** 练习要求 **
1: 请把阅读材料中从“一氧化氮供体和阿霉素的共递送系统用于逆转肿瘤低氧耐药研究”起到“疗,显示出优异的抗肿瘤效果。”止（含首尾）的文字一字不差地抄写出来。
2: 把阅读材料中以“目的构建一种一氧化氮供体”开头的段落改写成简要条目，保留主要事实。

** 阅读材料 **
···
一氧化氮供体和阿霉素的共递送系统用于逆转肿瘤低氧耐药研究

目的构建一种一氧化氮供体和阿霉素的共递送系统,以逆转肿瘤低氧耐药。方法利用酰胺反应合成一氧化氮供体单硝酸异山梨酯(IM)修饰的透明质酸(HA-IM),再通过硫化学作用将其嫁接于二硫化钼(MoS₂)纳米片,制备出载体二硫化钼-单硝酸异山梨酯修饰的透明质酸(MoS₂-HA-IM),考察此载体的理化特性。通过疏水作用装载抗癌药阿霉素(DOX),构建一氧化氮供体和抗癌药物的共递送系统,并在细胞水平上考察此系统的抗肿瘤效果。结果二硫化钼-单硝酸异山梨酯修饰的透明质酸-阿霉素(MoS₂-HA-IM-DOX)可通过透明质酸受体介导的内吞作用有效地将装载的单硝酸异山梨酯和阿霉素输送到肿瘤细胞内,且在肿瘤弱酸性内环境和近红外光照射的双重刺激下迅速将药物释放出来,提高胞内游离药物的浓度。同时,装载的单硝酸异山梨酯能够逆转肿瘤细胞的低氧耐受性,进一步增强二硫化钼-单硝酸异山梨酯修饰的透明质酸-阿霉素的化疗效果,再联合基于二硫化钼材料产生的光热,共使肿瘤细胞的生长抑制率高达93.6%,明显高于其他组。结论二硫化钼-单硝酸异山梨酯修饰的透明质酸-阿霉素能够靶向输送一氧化氮供体和抗癌药物至肿瘤细胞内,双重响应控制药物释放,逆转肿瘤低氧耐药,最大限度地提高化疗效果,结合光热治疗,显示出优异的抗肿瘤效果。
···
** 数据摘录 **

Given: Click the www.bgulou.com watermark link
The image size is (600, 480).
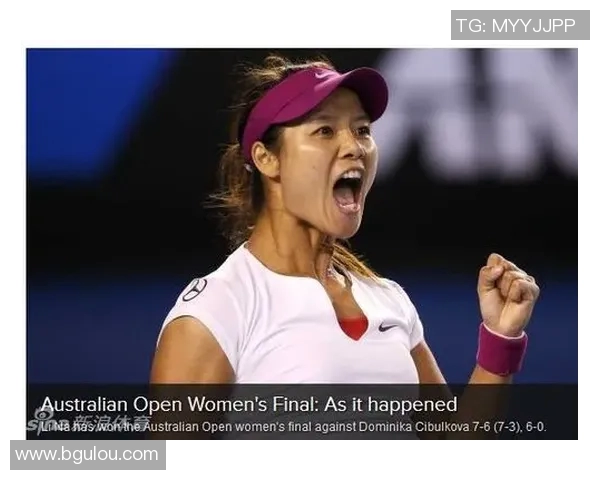Looking at the screenshot, I should click(x=88, y=455).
···
** 参考答案 **
1:
一氧化氮供体和阿霉素的共递送系统用于逆转肿瘤低氧耐药研究

目的构建一种一氧化氮供体和阿霉素的共递送系统,以逆转肿瘤低氧耐药。方法利用酰胺反应合成一氧化氮供体单硝酸异山梨酯(IM)修饰的透明质酸(HA-IM),再通过硫化学作用将其嫁接于二硫化钼(MoS₂)纳米片,制备出载体二硫化钼-单硝酸异山梨酯修饰的透明质酸(MoS₂-HA-IM),考察此载体的理化特性。通过疏水作用装载抗癌药阿霉素(DOX),构建一氧化氮供体和抗癌药物的共递送系统,并在细胞水平上考察此系统的抗肿瘤效果。结果二硫化钼-单硝酸异山梨酯修饰的透明质酸-阿霉素(MoS₂-HA-IM-DOX)可通过透明质酸受体介导的内吞作用有效地将装载的单硝酸异山梨酯和阿霉素输送到肿瘤细胞内,且在肿瘤弱酸性内环境和近红外光照射的双重刺激下迅速将药物释放出来,提高胞内游离药物的浓度。同时,装载的单硝酸异山梨酯能够逆转肿瘤细胞的低氧耐受性,进一步增强二硫化钼-单硝酸异山梨酯修饰的透明质酸-阿霉素的化疗效果,再联合基于二硫化钼材料产生的光热,共使肿瘤细胞的生长抑制率高达93.6%,明显高于其他组。结论二硫化钼-单硝酸异山梨酯修饰的透明质酸-阿霉素能够靶向输送一氧化氮供体和抗癌药物至肿瘤细胞内,双重响应控制药物释放,逆转肿瘤低氧耐药,最大限度地提高化疗效果,结合光热治疗,显示出优异的抗肿瘤效果。

2:
- 目的：构建一氧化氮供体与阿霉素的共递送系统，逆转肿瘤低氧耐药。
- 方法：
  - 以酰胺反应合成单硝酸异山梨酯（IM）修饰的透明质酸（HA-IM）。
  - 经硫化学作用将HA-IM嫁接于二硫化钼（MoS₂）纳米片，制得载体MoS₂-HA-IM，并考察其理化特性。
  - 通过疏水作用装载阿霉素（DOX），在细胞水平考察抗肿瘤效果。
- 结果：
  - MoS₂-HA-IM-DOX借助透明质酸受体介导的内吞作用，将IM和DOX送入肿瘤细胞。
  - 在肿瘤弱酸性内环境和近红外光照射的双重刺激下迅速释药，提高胞内游离药物浓度。
  - IM逆转肿瘤细胞的低氧耐受性，增强化疗效果。
  - 联合二硫化钼产生的光热，肿瘤细胞生长抑制率达93.6%，明显高于其他组。
- 结论：该系统能靶向递送一氧化氮供体和抗癌药物，双重响应控制释药，逆转低氧耐药，结合光热治疗，抗肿瘤效果优异。